Task goal: Please copy every line of the following material without changing anything.

Supplied data:
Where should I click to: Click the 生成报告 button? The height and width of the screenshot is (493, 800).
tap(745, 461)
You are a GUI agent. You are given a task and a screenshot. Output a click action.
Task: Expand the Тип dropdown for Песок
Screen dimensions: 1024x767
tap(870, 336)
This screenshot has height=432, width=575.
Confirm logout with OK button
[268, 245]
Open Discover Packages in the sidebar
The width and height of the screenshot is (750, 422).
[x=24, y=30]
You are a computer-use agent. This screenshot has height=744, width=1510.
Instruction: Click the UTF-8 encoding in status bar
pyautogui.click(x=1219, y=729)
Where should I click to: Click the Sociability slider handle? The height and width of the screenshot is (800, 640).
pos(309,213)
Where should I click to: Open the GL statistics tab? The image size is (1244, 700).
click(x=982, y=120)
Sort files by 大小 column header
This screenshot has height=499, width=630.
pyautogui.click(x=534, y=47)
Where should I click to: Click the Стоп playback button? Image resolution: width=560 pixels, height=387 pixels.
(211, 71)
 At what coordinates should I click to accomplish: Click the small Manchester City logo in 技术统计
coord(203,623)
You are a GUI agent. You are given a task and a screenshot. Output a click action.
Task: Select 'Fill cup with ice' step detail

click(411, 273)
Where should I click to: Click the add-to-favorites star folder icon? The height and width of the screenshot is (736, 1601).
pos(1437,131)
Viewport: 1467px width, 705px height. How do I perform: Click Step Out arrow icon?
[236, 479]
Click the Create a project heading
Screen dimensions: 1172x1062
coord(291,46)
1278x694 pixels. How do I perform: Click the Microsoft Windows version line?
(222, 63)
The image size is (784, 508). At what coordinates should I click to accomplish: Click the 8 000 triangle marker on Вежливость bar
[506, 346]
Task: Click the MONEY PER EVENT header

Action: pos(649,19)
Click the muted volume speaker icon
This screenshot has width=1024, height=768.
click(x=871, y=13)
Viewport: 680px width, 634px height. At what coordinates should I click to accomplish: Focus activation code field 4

Worked answer:
Where should I click to: Click the 生成报告 button? The height and width of the screenshot is (493, 800).
tap(745, 461)
You are a GUI agent. You are given a task and a screenshot. Output a click action.
Task: Expand the Тип dropdown for Песок
Screen dimensions: 1024x767
tap(870, 336)
This screenshot has height=432, width=575.
Confirm logout with OK button
[268, 245]
Open Discover Packages in the sidebar
The width and height of the screenshot is (750, 422).
[x=24, y=30]
You are a computer-use agent. This screenshot has height=744, width=1510.
Instruction: Click the UTF-8 encoding in status bar
pyautogui.click(x=1219, y=729)
Where should I click to: Click the Sociability slider handle? The height and width of the screenshot is (800, 640).
pos(309,213)
Where should I click to: Open the GL statistics tab? The image size is (1244, 700).
click(x=982, y=120)
Sort files by 大小 column header
This screenshot has height=499, width=630.
pyautogui.click(x=534, y=47)
Where should I click to: Click the Стоп playback button? Image resolution: width=560 pixels, height=387 pixels.
(211, 71)
 At what coordinates should I click to accomplish: Click the small Manchester City logo in 技术统计
coord(203,623)
You are a GUI agent. You are given a task and a screenshot. Output a click action.
Task: Select 'Fill cup with ice' step detail

click(411, 273)
Where should I click to: Click the add-to-favorites star folder icon? The height and width of the screenshot is (736, 1601).
pos(1437,131)
Viewport: 1467px width, 705px height. How do I perform: Click Step Out arrow icon?
[236, 479]
Click the Create a project heading
Screen dimensions: 1172x1062
coord(291,46)
1278x694 pixels. How do I perform: Click the Microsoft Windows version line?
(222, 63)
The image size is (784, 508). At what coordinates should I click to accomplish: Click the 8 000 triangle marker on Вежливость bar
[506, 346]
Task: Click the MONEY PER EVENT header

Action: pos(649,19)
Click the muted volume speaker icon
This screenshot has width=1024, height=768.
click(x=871, y=13)
Viewport: 680px width, 634px height. At what coordinates should I click to accomplish: Focus activation code field 4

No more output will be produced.